Potential limitations of the study are worth noting. First, the current study only used male rats, which will require future research to identify if the findings generalize to female rats. Second, REMI, an opioid μ receptor agonist with brief reinforcing kinetics, was used that may have a lower abuse liability compared to other μ agonists (Baylon et al. 2000). However, the reinforcing efficacy of REMI has been documented as comparable to other μ receptor agonists such as fentanyl and heroin (Ko et al. 2002), and there are documented cases of REMI abuse (Levine and Bryson 2010). The current study also did not manipulate drug use history to assess if longer histories may produce more compulsive-like behavior. Finally, all rats first underwent isomorphic food-food training prior to REMI-food choice which may have influenced the results; this procedure was employed to ensure the dynamic choice task was learned prior to introducing REMI. If future research chooses to exclude the initial food-food training, care should be taken that any differences seen in drug conditions are not simply due to an insufficient learning of the dynamic procedure. Overall, dynamic drug choice procedures like those used herein combined with quantitative choice modeling provide a powerful, unique avenue for testing competing hypotheses regarding underlying processes that govern substance use disorder.
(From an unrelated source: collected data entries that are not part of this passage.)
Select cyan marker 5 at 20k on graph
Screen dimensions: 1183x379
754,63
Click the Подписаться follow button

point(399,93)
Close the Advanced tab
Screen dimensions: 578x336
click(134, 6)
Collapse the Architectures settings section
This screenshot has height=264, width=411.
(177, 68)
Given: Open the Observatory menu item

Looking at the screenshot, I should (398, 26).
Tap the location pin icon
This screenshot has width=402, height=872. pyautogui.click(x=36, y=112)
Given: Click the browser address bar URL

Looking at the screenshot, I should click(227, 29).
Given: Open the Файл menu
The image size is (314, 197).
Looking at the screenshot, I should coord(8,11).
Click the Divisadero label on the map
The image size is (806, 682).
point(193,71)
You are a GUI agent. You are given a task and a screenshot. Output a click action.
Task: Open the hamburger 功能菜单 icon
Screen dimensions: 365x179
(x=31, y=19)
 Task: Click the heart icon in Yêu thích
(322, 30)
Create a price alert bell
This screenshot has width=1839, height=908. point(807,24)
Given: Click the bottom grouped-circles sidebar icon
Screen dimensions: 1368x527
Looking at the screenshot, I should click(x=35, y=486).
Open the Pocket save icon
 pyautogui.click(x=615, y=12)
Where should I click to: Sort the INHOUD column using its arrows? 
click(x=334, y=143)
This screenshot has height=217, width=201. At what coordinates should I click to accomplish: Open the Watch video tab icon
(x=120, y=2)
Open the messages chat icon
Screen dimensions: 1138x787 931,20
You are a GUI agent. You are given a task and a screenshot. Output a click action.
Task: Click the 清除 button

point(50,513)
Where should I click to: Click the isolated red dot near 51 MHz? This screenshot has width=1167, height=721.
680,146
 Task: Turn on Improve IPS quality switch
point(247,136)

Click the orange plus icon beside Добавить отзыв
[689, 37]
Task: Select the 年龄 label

In conclusion, the present study highlights, at multiple levels of analysis, that the quantitative assumptions of choice as relative, multidimensional, and context dependent are substantiated in both food- and opioid-associated decision-making. At the aggregate level, preference for a commodity was shown to be determined by its reward rate, magnitude, and the presence of reward-predictive cues relative to another commodity. Additionally, the common assumption of independent value updating in RL models was improved when made relative to concurrent alternatives. Future research may expand the present findings through assessing allomorphic choice of different drugs of abuse, the influence of different pharmacological treatment strategies (Banks et al. 2015), potential risk factors (e.g., prolonged drug use history), and identification of underlying neural pathways. Broader implications from the current research also point to the need for substance abuse models to include more complex, dynamic, and multidimensional procedures to better identify determinants of drug value and its underlying mechanisms. Collectively, the present results suggest that economic variables (e.g., substitute availability; Davis et al. 2016) should be considered potential treatment options for SUDs, as well as important variables to consider during the development of novel SUD therapies.